Electric Vehicle Charging Network Design under Congestion
Antoine Deza, Kai Huang, Carlos Aníbal Suárez
TL;DR
This paper extends a multistage stochastic integer model for EV charging network design by incorporating congestion constraints through a queuing-based formulation under Poisson arrivals. It develops an approximation method, a refined heuristic, and a branch-and-price algorithm (via Dantzig-Wolfe decomposition) to solve the enlarged model, and demonstrates that congestion-aware planning can yield different, potentially more efficient deployment patterns for medium-sized networks. The approach balances capital and operating costs with congestion performance, and numerical experiments show that the congestion constraints significantly affect deployment decisions and queue metrics while providing scalable solution options. Overall, the work advances practical infrastructure planning by integrating queueing dynamics into stochastic capacity-expansion for EV charging networks.
Abstract
This paper presents an extension of a recently introduced multistage stochastic integer model designed for optimizing the deployment of charging stations under uncertainty.
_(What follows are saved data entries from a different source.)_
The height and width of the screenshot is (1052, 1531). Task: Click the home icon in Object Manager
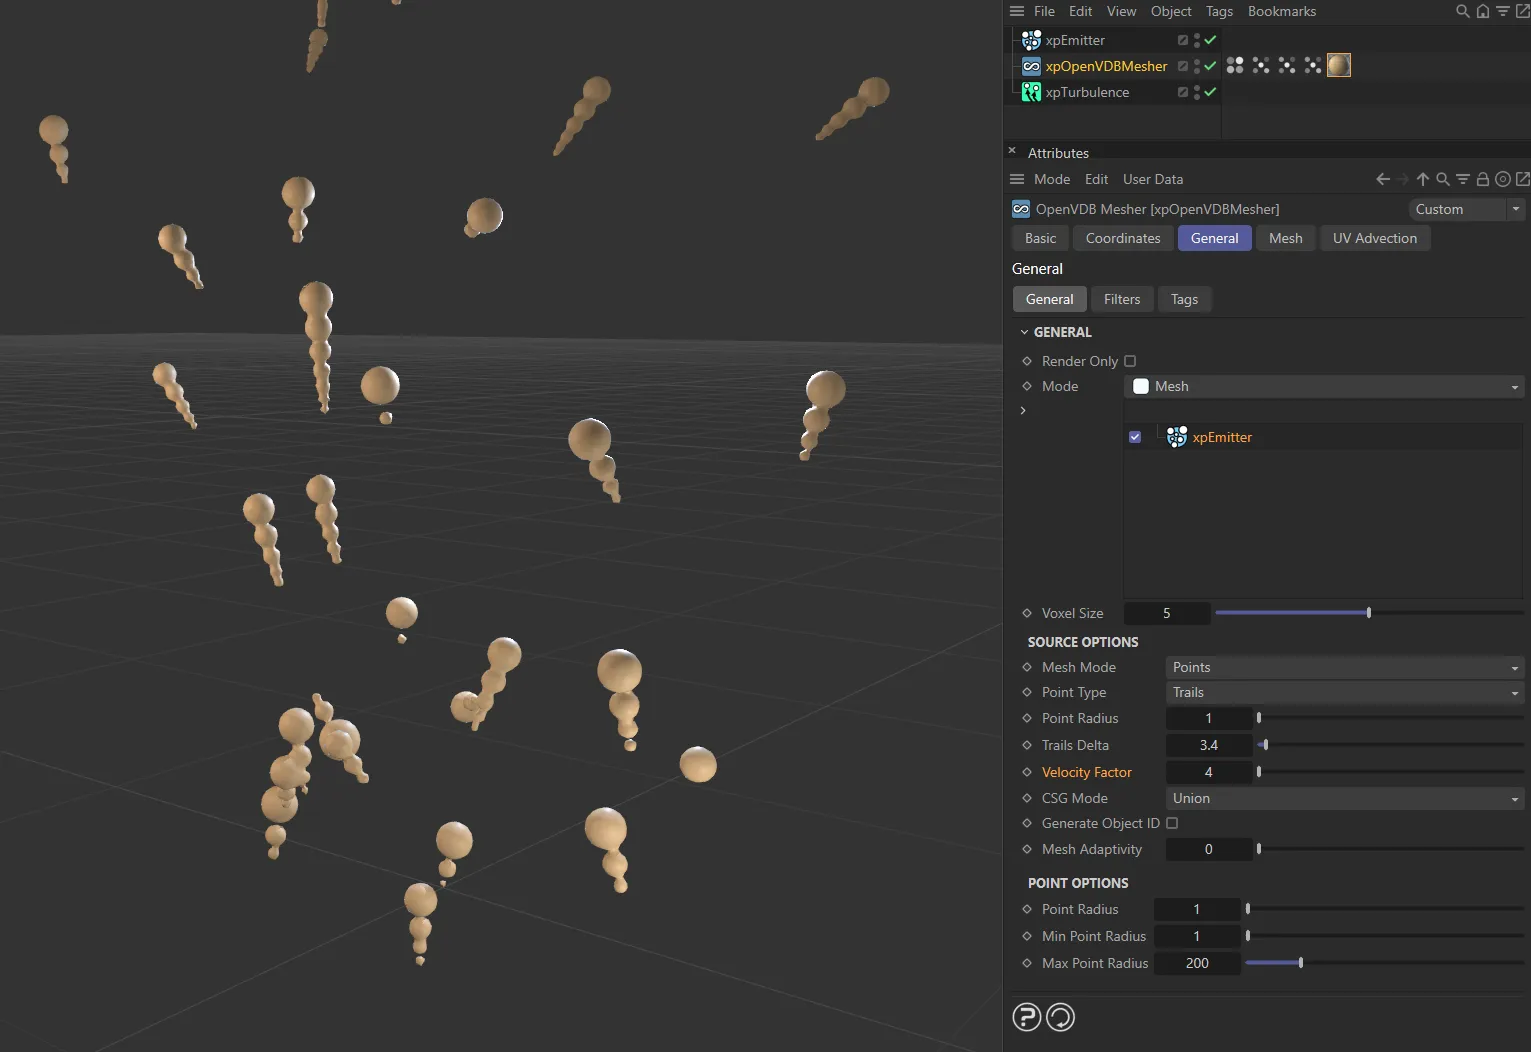pos(1483,12)
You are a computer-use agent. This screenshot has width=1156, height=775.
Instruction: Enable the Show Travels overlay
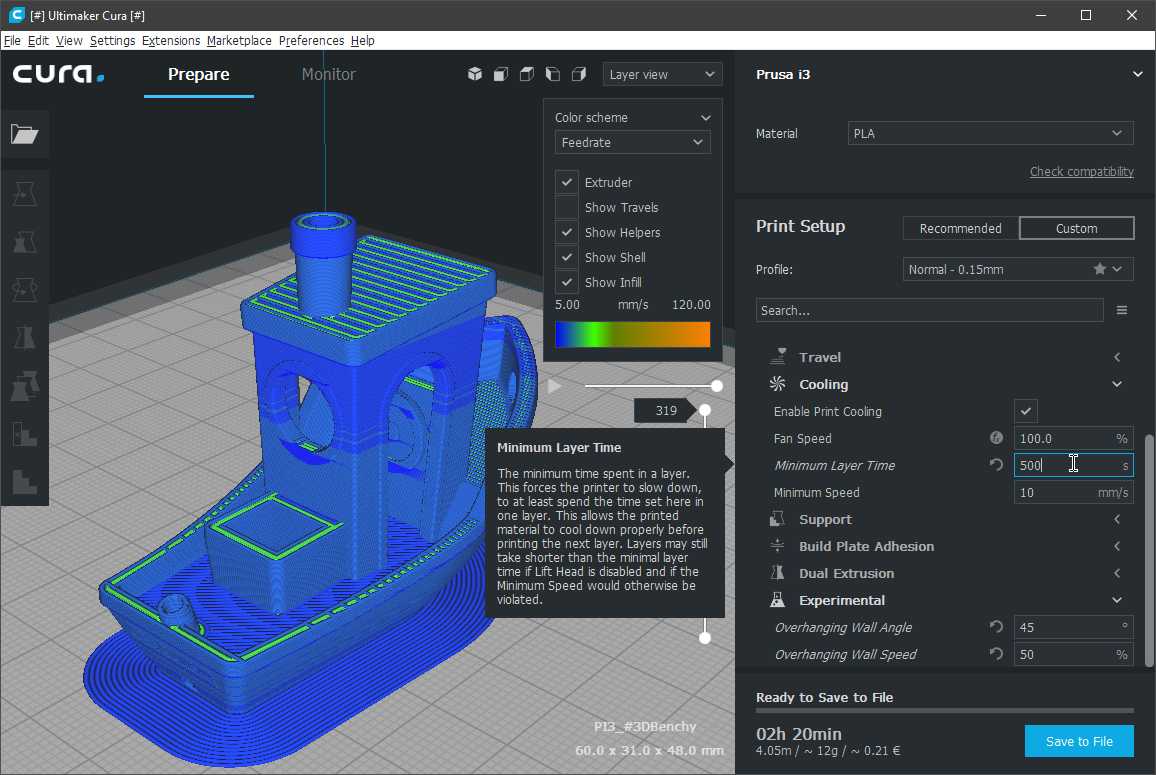coord(566,207)
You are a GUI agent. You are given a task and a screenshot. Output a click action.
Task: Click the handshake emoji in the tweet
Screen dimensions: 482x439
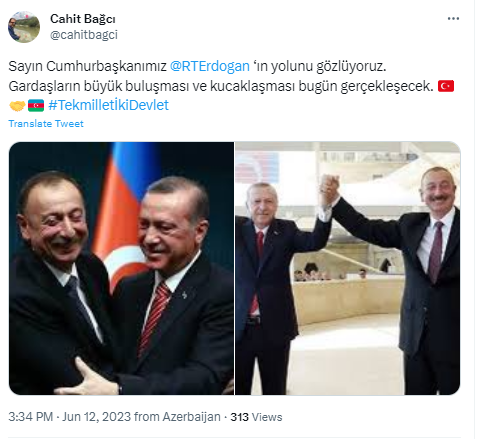coord(17,105)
A key contribution of this work is incorporating additional constraints accounting for congestion management at charging stations. The solution approach combines a greedy heuristic with a branch-and-price algorithm, enabling the efficient handling of medium instances. In the branch-and-price algorithm, when the solution to the restricted master problem is not integer, a greedy heuristic and a local search procedure are conducted to obtain feasible solutions. Computational experiments illustrate the effectiveness of the proposed framework.